Symmetries of L\'evy processes on compact quantum groups, their Markov semigroups and potential theory

TL;DR

This paper explores the symmetries of quantum Markov semigroups on compact quantum groups, linking them to Lévy processes and potential theory, and characterizing their invariance properties and spectral triples.

Contribution

It establishes a correspondence between translation-invariant quantum Markov semigroups and Lévy processes, and characterizes their symmetries via invariance of generating functionals.

Findings

Quantum Markov semigroups correspond to Lévy processes on $*$-Hopf algebras.

GNS- and KMS-symmetries are characterized by invariance under antipode and unitary antipode.
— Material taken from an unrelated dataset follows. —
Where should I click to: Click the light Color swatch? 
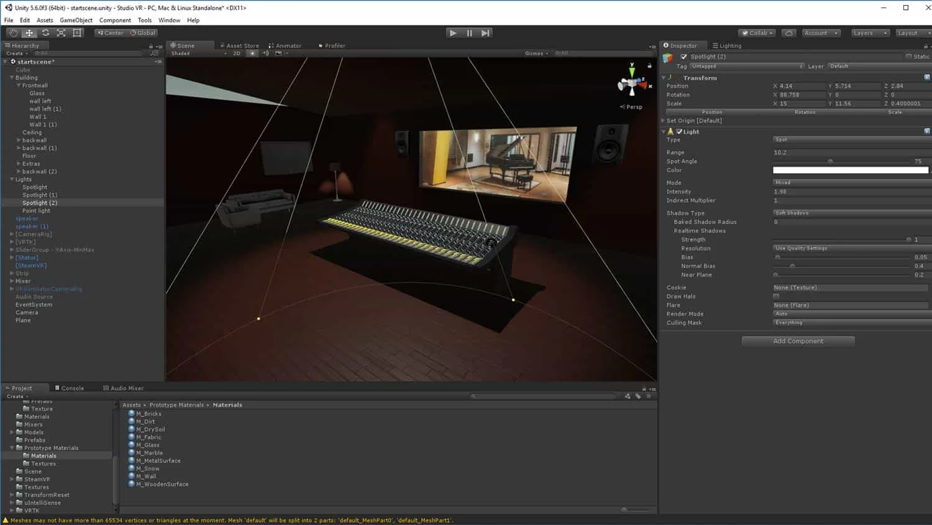click(x=850, y=170)
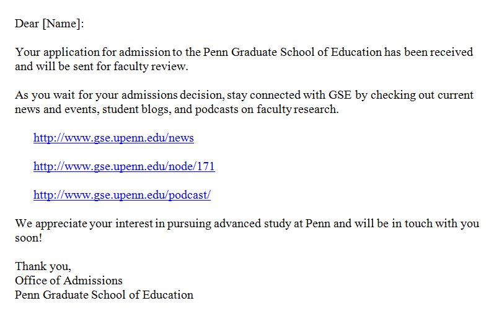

Complete description of invariant generating functionals on free orthogonal quantum groups $O_n^+$.

Abstract

Strongly continuous semigroups of unital completely positive maps (i.e. quantum Markov semigroups or quantum dynamical semigroups) on compact quantum groups are studied. We show that quantum Markov semigroups on the universal or reduced C${}^*$-algebra of a compact quantum group which are translation invariant (w.r.t. to the coproduct) are in one-to-one correspondence with L\'evy processes on its $*$-Hopf algebra. We use the theory of L\'evy processes on involutive bialgebras to characterize symmetry properties of the associated quantum Markov semigroup. It turns out that the quantum Markov semigroup is GNS-symmetric (resp. KMS-symmetric) if and only if the generating functional of the L\'evy process is invariant under the antipode (resp. the unitary antipode). Furthermore, we study L\'evy processes whose marginal states are invariant under the adjoint action. In particular, we give a complete description of generating functionals on the free orthogonal quantum group $O_n^+$ that are invariant under the adjoint action. Finally, some aspects of the potential theory are investigated. We describe how the Dirichlet form and a derivation can be recovered from a quantum Markov semigroup and its L\'evy process and we show how, under the assumption of GNS-symmetry and using the associated Sch\"urmann triple, this gives rise to spectral triples. We discuss in details how the above results apply to compact groups, group C$^*$-algebras of countable discrete groups, free orthogonal quantum groups $O_n^+$ and the twisted $SU_q (2)$ quantum group.